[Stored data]
'''

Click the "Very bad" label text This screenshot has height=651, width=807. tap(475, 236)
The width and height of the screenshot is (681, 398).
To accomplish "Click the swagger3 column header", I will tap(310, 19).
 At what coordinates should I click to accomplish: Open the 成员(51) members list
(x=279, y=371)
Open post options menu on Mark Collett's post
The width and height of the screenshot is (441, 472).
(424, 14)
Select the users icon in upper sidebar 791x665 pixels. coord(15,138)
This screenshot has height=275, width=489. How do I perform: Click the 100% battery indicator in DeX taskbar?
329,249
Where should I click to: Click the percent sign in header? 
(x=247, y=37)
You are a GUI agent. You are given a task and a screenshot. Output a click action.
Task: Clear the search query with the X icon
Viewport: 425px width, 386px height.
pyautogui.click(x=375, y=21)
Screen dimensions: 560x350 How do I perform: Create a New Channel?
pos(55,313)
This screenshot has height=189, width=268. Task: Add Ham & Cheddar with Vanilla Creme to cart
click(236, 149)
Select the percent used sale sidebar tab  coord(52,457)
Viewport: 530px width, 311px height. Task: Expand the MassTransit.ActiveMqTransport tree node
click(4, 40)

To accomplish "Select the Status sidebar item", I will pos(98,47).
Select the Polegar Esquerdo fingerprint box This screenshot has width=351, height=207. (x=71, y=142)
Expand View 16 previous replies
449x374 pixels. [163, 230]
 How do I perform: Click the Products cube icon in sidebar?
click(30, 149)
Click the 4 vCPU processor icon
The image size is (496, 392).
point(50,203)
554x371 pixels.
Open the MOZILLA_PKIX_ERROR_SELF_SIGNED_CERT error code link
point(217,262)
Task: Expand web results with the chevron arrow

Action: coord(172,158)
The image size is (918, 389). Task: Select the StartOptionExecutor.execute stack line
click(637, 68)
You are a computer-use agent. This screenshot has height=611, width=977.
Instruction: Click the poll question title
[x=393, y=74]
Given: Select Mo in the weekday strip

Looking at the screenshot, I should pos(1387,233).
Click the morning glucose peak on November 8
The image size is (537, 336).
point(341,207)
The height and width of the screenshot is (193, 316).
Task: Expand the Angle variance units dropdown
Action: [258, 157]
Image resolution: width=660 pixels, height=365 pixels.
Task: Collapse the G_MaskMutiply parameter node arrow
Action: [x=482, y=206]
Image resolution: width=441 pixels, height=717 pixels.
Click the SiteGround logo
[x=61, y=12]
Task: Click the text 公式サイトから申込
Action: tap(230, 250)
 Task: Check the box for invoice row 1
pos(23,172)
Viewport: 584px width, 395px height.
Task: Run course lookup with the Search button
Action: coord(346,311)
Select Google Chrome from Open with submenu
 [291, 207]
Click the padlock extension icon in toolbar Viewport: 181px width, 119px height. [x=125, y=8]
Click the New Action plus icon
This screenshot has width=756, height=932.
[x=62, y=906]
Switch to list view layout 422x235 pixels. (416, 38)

'''

* Exercise:
Return every line holding the word "will" from the records.

* Reply:
To accomplish "Click the swagger3 column header", I will tap(310, 19).
To accomplish "Select the Status sidebar item", I will pos(98,47).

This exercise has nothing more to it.